Discussion in 'Politics' started by SouthAmerica, Sep 20, 2005.

  1. Tums

    Tums

    #101     Nov 28, 2006
  2. Sam321

    Sam321

    Your venom is America’s defeat, sir.

     
    #102     Nov 28, 2006
  3. .

    Sam321: SouthAmerica will cry “Civil War” when his momma slaps him across his face. SouthAmerica will cry “Civil War” when his brother gives him a wedgie. People who cry “civil war” every time a handfull of people die in sectarian violence in a country of 26 million people are all PUSSIES.


    *****


    November 29, 2006

    SouthAmerica: Today no one knows for sure how many people have died in Iraq since the US invasion in March of 2003. But there are estimates that between 100,000 to 150,000 Iraqis have died on this conflict so far.

    Over 1 million people have moved out from Iraq to another country since January 2003, and among these people are the best educated population of the country including its doctors, professors, engineers, all kinds of professional classes, and so on….

    According to the latest data more than 100,000 people are still leaving Iraq on a monthly basis – leaving behind only the very poor, the uneducated, the sick, the old, the people who did not have a place to go, the gangs of outlaws, the criminals, and a mixture of people trying to fight against the United States that include Al Qaeda, a mix of foreign fighters, all kinds of sectarian militias, and insurgents who want their country back from the occupiers.

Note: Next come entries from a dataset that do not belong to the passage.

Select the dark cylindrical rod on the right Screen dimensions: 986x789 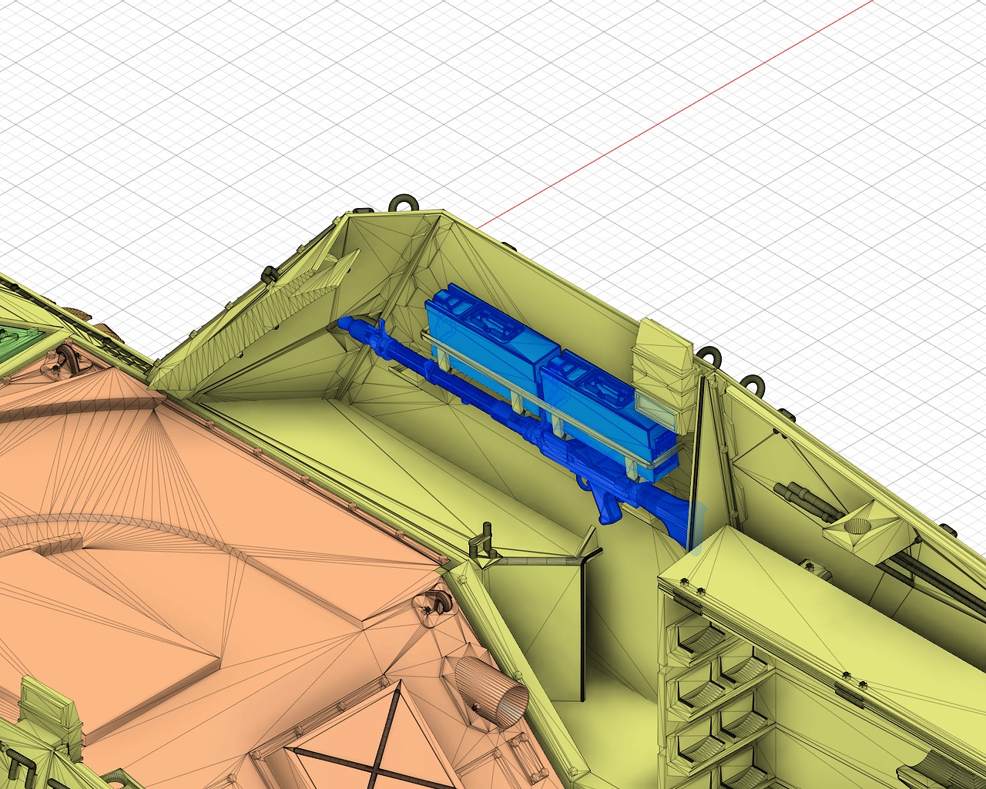click(x=805, y=500)
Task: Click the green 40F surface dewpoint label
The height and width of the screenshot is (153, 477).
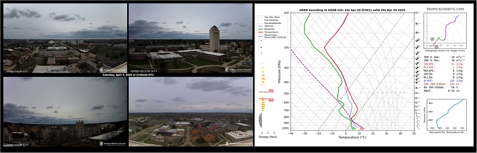Action: pos(353,129)
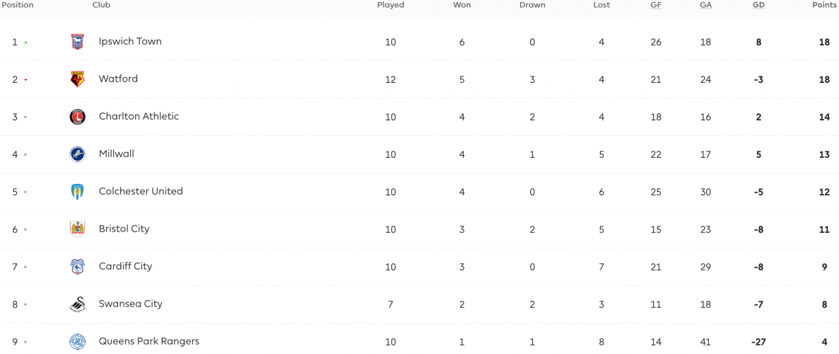Click the Queens Park Rangers crest
The width and height of the screenshot is (839, 354).
[78, 342]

    Today only morons like George, and people bordering being retard such as Sam 321 (people with this kind of mentality reminds me of the movie “Deliverance”) would still deny that there is a major sectarian civil war spinning out of control in Iraq.

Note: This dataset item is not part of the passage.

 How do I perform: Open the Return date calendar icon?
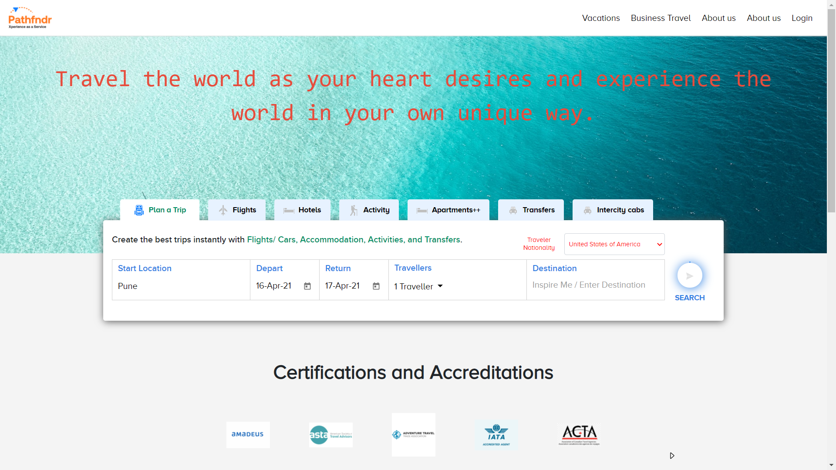point(376,286)
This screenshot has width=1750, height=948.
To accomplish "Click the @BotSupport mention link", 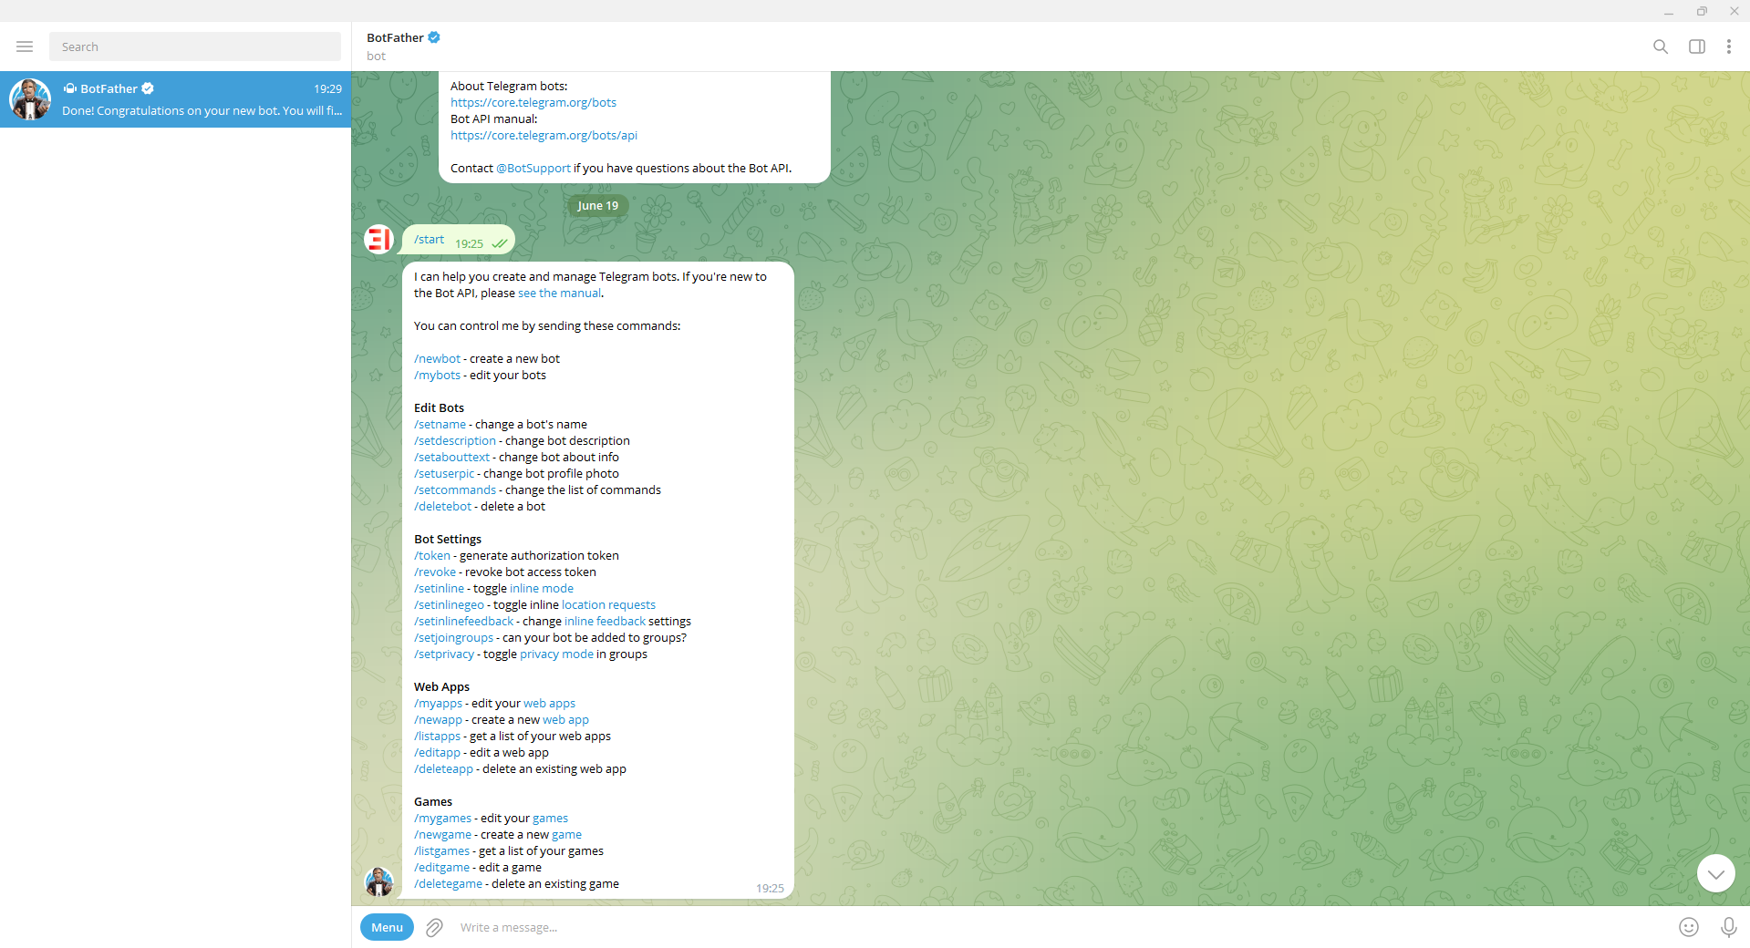I will coord(533,168).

    By the way, people just like Sam 321 also would deny that this other war that happened in US soil it was a “Civil War”. According to Sam 321 people who cry “civil war” every time a hand full of people die in sectarian violence (Union and confederacy) in a country of 31 million people (such as the United States in 1861) then they were all PUSSIES.

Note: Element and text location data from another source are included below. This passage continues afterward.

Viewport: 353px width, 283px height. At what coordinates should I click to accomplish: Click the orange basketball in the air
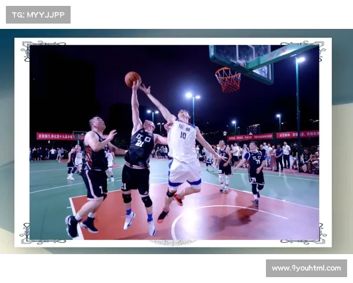(x=132, y=79)
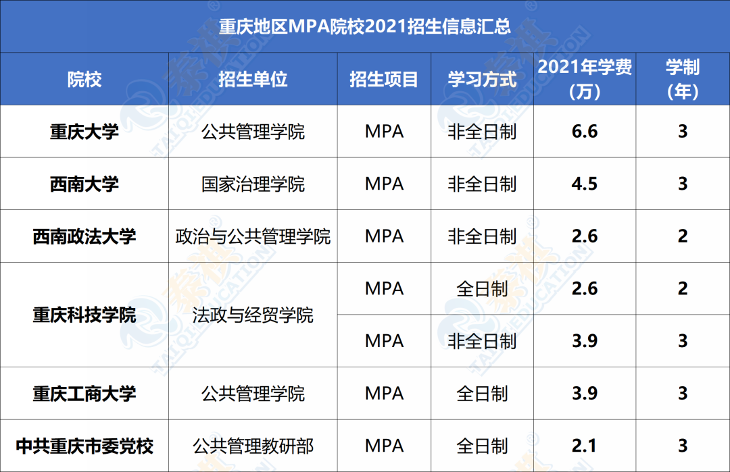This screenshot has height=472, width=730.
Task: Click the 重庆科技学院 merged cell
Action: coord(84,315)
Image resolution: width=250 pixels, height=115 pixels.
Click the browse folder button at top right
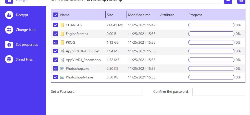[228, 2]
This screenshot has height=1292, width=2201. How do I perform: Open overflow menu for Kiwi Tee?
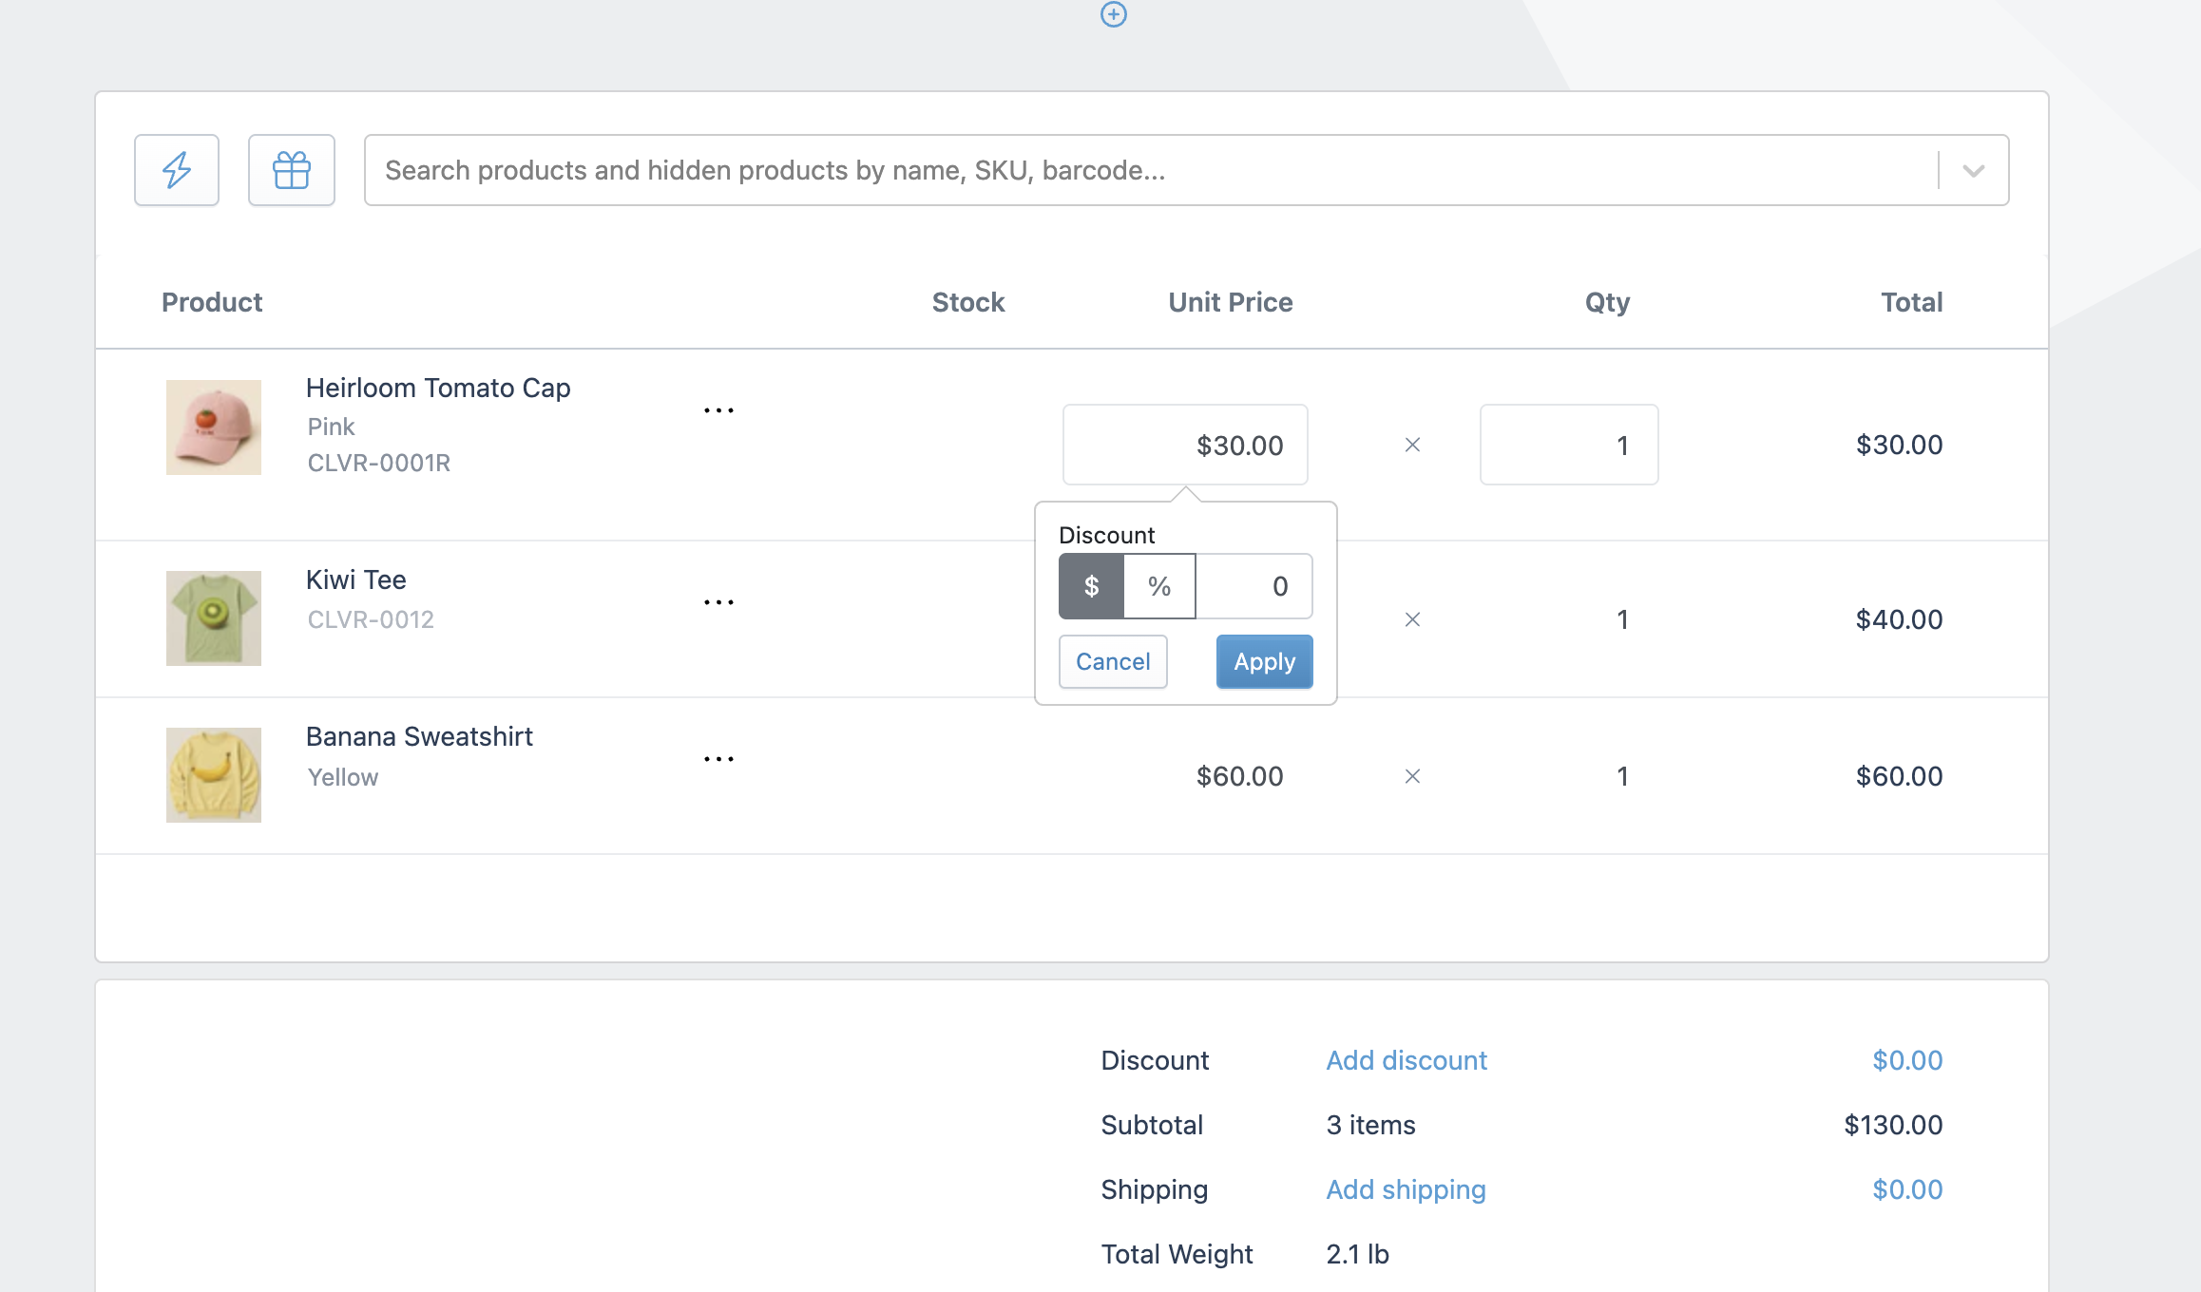click(719, 600)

    The question is: If Iraq is not in the middle of a nasty sectarian civil war then can Americans still claim that they ever had a civil war in the United States soil?

    If the US government it does not want to recognize that there is a sectarian civil war spinning out of control in Iraq today – Then Americans should revise its history books and they should rename the American historical conflict on the period between April 12, 1861 to April 9, 1865 from a civil war to something more appropriated such as “just a minor sectarian violence between two groups.”

    Maybe with a little imagination, a little revision, and stretching the truth just a little some US historians can accommodate the Bush administration, and also find a connection and blame Al Qaeda as a source of the conflict in the United States during the period of April 12, 1861 to April 9, 1865.




    *********



    Today some Americans are questioning if this particular conflict could be considered a real Civil War.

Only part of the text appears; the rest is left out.